C'est déjà l'évolution à tout point de vue, au niveau des technologies, du matériel, de la manière d'aborder les saisons, les camps d'entraînement... beaucoup de choses ont évolué. Heureusement que le cyclisme évolue avec son temps, comme dans d'autres sports. Après c'est vrai qu'il y a beaucoup de sujets, aujourd'hui on voit qu'on va toujours chercher plus tôt les coureurs, beaucoup plus vite, on a des recruteurs... Moi je suis aussi un peu en contact avec certaines personnes dans le milieu qui m'ont aussi un petit peu sollicité, si au cas où je voyais un coureur qui sortait du lot très jeune, il fallait peut-être le signaler. Donc on voit qu'on va maintenant détecter les jeunes beaucoup plus tôt, parce que tout s'est professionnalisé beaucoup plus vite auprès des jeunes, tout progresse plus vite en fait, donc le niveau chez les jeunes est beaucoup plus élevé qu'il y a quelques années. Mais il y a aussi bien sûr un danger parce qu'il faut garder quand même toujours la notion du plaisir, c'est un petit peu notre philosophie, et ce qu'on veut faire comprendre à nos coureurs. Évidemment on ne doit pas négliger la vie professionnelle, donc il faut quand même avoir une formation en parallèle de notre passion. Et puis de laisser un peu le temps au temps, parce qu'il y aura aussi beaucoup plus de déchets ou des carrières seront aussi un peu plus courtes. Des fois on voit chez nos coureurs dès qu'ils arrivent à 22-23 ans, ils sont presque déjà pour certains démotivés parce qu'ils voient à quelle vitesse maintenant ça se passe, que finalement les coureurs qui ont 18-19 ans, ils sont quasiment tous déjà professionnels. On a un jeune coureur qui vient de signer dans l'équipe Visma U19, Antoine Salamin, ça c'est peut-être un jeune dont on va entendre parler dans les années à venir, c'est peut-être le nouveau Marc Hirschi, mais voilà c'est un jeune qui sort de cadet et qui a tout gagné, c'est un bel exemple.

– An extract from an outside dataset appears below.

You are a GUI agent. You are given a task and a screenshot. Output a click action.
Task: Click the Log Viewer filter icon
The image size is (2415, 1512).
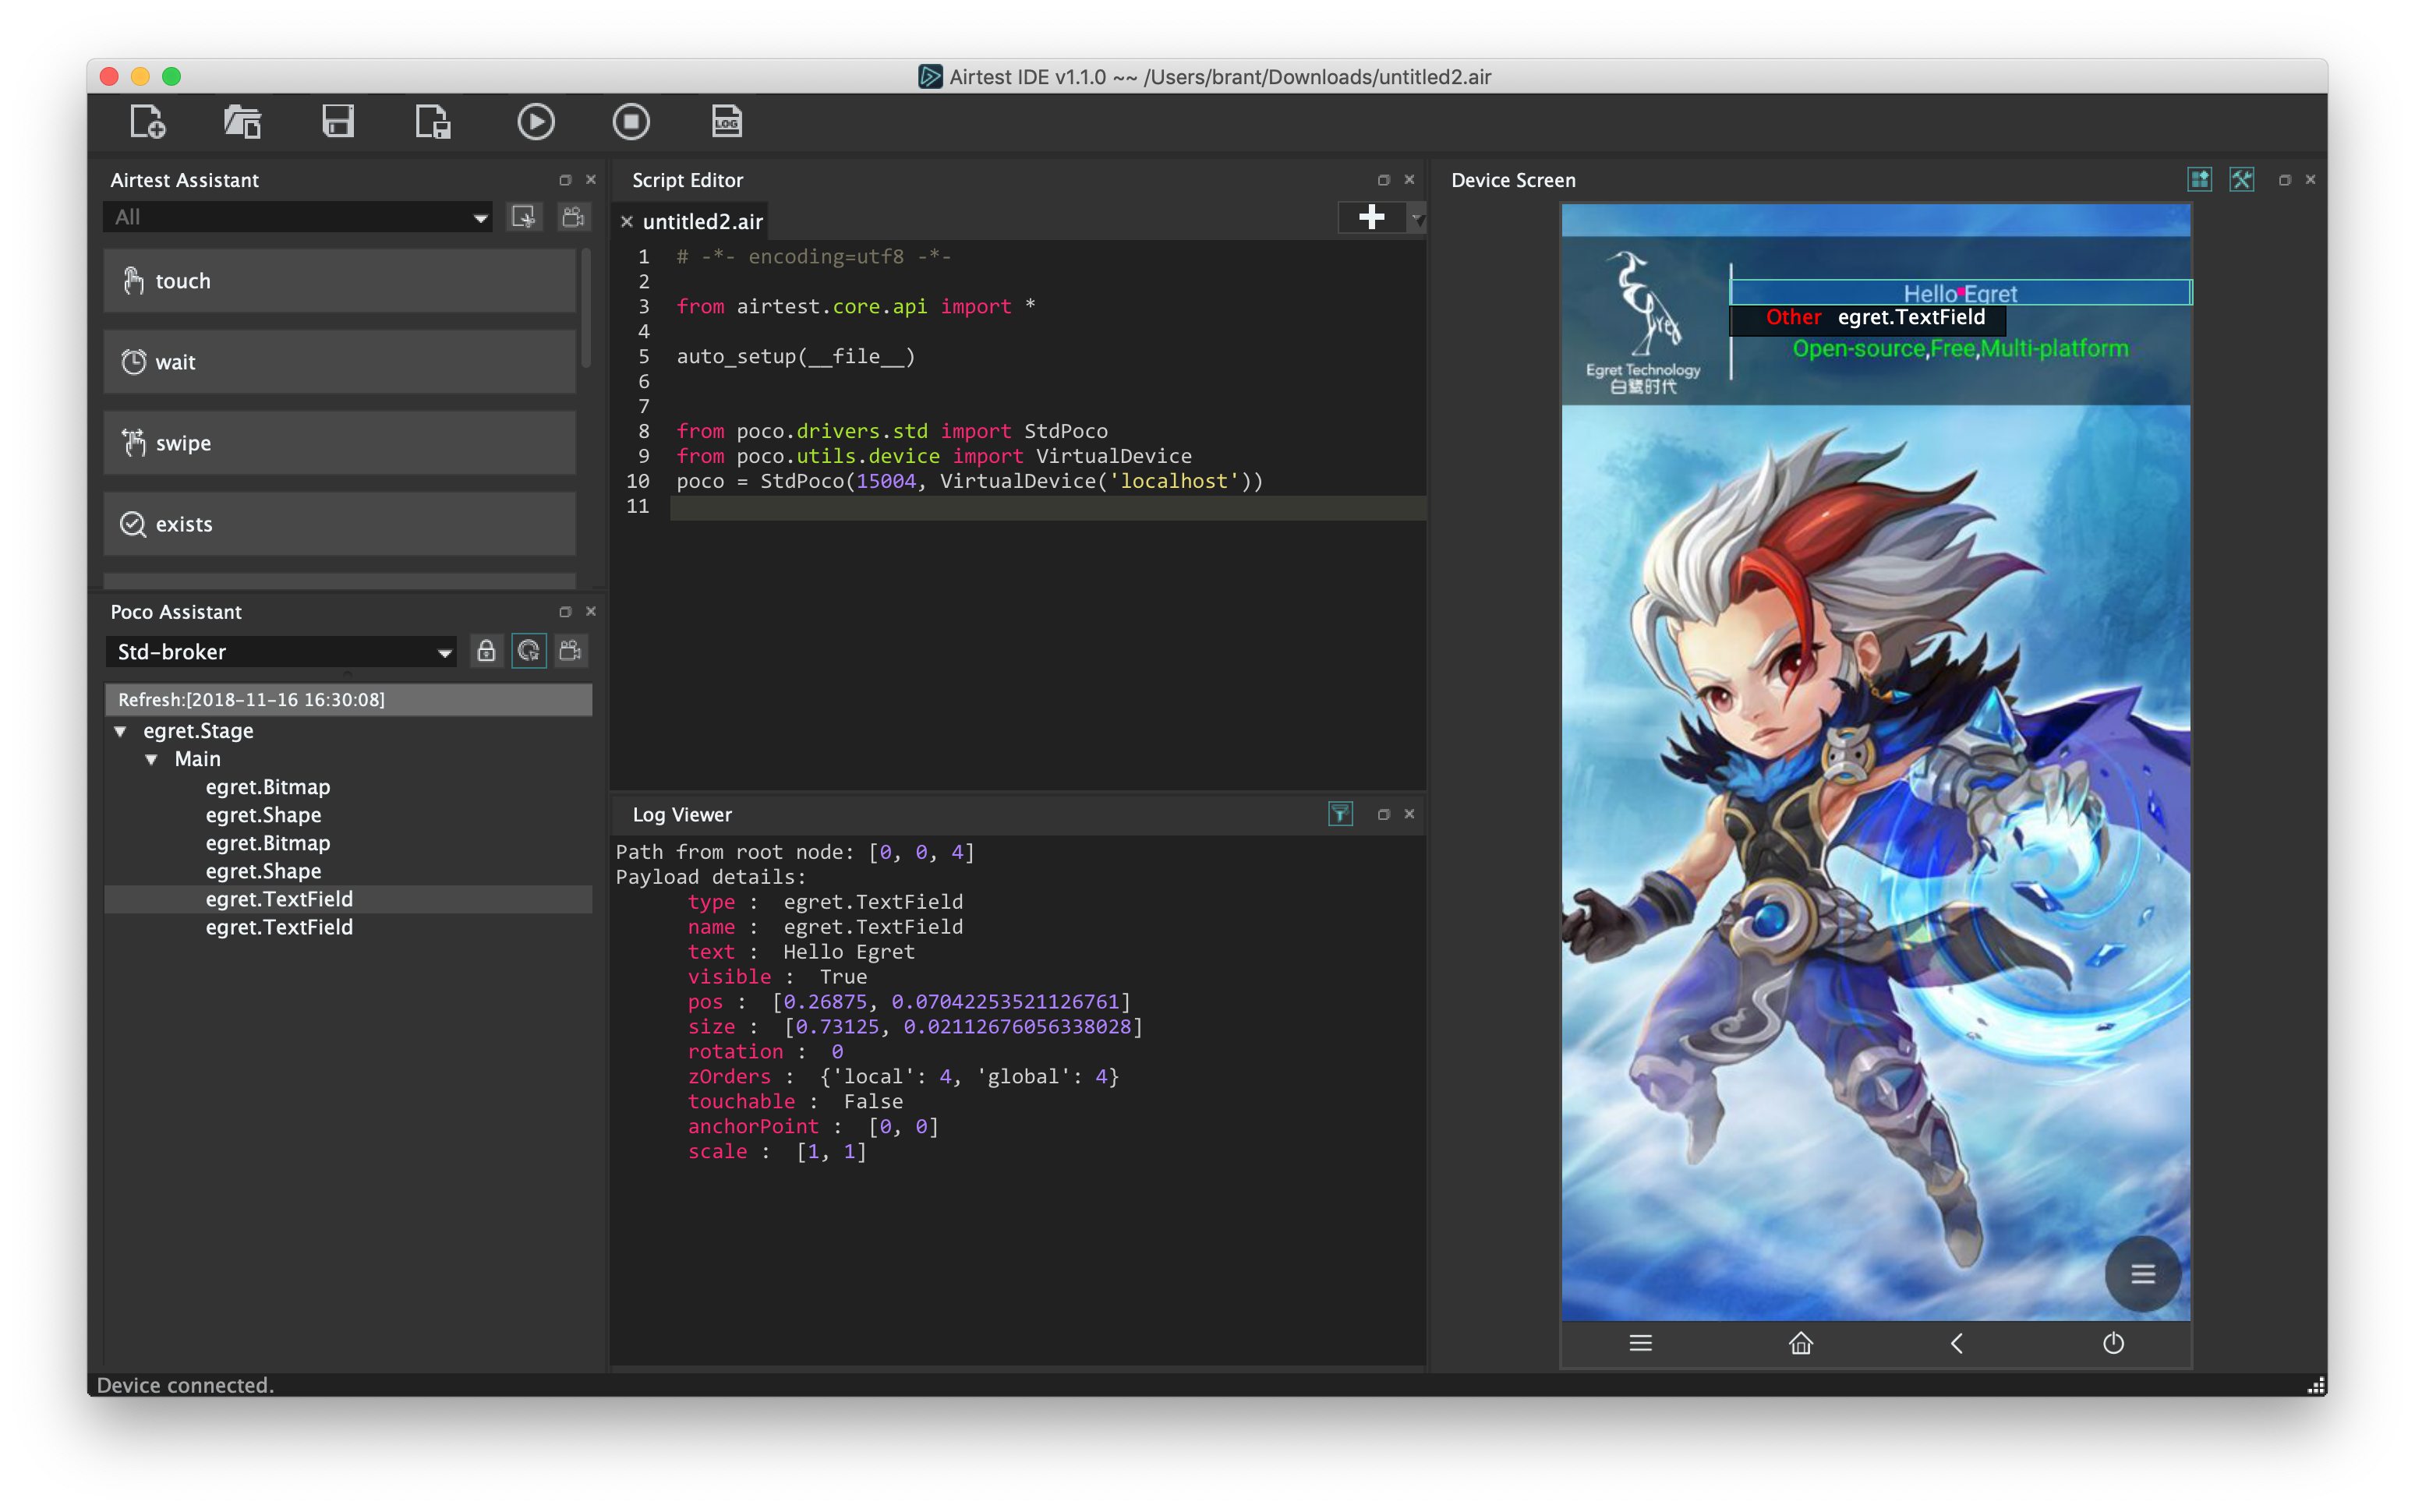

Il vient de signer dans une structure qui va lui permettre d'avoir un fil rouge, et si tout va bien, il y a le WorldTour qui lui tend les bras... donc aujourd'hui on voit qu'on va chercher les jeunes toujours plus vite.
"Il nous manque un coureur de courses à étapes, on avait Gino Mader, mais..."
Vous étiez un peu la tête d'affiche du cyclisme suisse dans les années 90, début des années 2000, ensuite on a eu bien sûr eu le grand Fabian Cancellara, et maintenant les Hirschi, Küng, Schmid, Bissegger.. comment vous estimez cette nouvelle génération de cyclistes suisses ?
Je pense qu'on a un cyclisme suisse très riche en qualité, c'est vrai que malgré le manque d'équipes, de courses, on a la chance d'avoir une équipe nationale qui fait, un gros travail, un programme pour développer les jeunes coureurs avec toutes les courses du calendrier U23, U19 avec les Coupes des Nations et autres, et puis on voit que ces dernières années, les tout bons coureurs comme Hirschi, comme Bissegger, comme Mauro Schmitt, Robin Froidevaux, Yannis Voisard, c'est tous des coureurs plus ou moins de la même génération et ce sont des coureurs qui sont très orientés aussi sur les courses d'un jour, qui performent sur les courses d'un jour. Peut-être qu'il nous manque un coureur plus de courses par étapes, on l'avait malheureusement avec le regretté Gino Mader qui nous a quitté malheureusement il y a un peu plus d'une année, c'était peut-être le coureur qui avait les plus grandes caractéristiques pour pouvoir aller gagner un Tour de Romandie, un Tour de Suisse, et même jouer les premiers rôles sur des courses de trois semaines, et là aujourd'hui c'est vrai qu'il nous manque peut-être ce coureur. mais il ne faut pas oublier que la plupart de ces très bons coureurs suisses sont aussi dans des grosses formations, où souvent ils sont là pour aider leurs leaders, aujourd'hui il y a la hiérarchie qui a été posée, et quand on est au départ d'un Tour de France aux côtés d'un Tadej Pogacar, c'est 100% pour son leader. Automatiquement, on met ses propres chances personnelles de côté, mais je trouve qu'on a quand même un cyclisme qui doit encore évoluer. Je pense que Tudor fait un excellent travail de formation, et on voit que chaque année ils montent d'un étage, et il faut espérer que dans les années à venir on ait encore des coureurs qui vont se révéler, comme Jan Christen par exemple.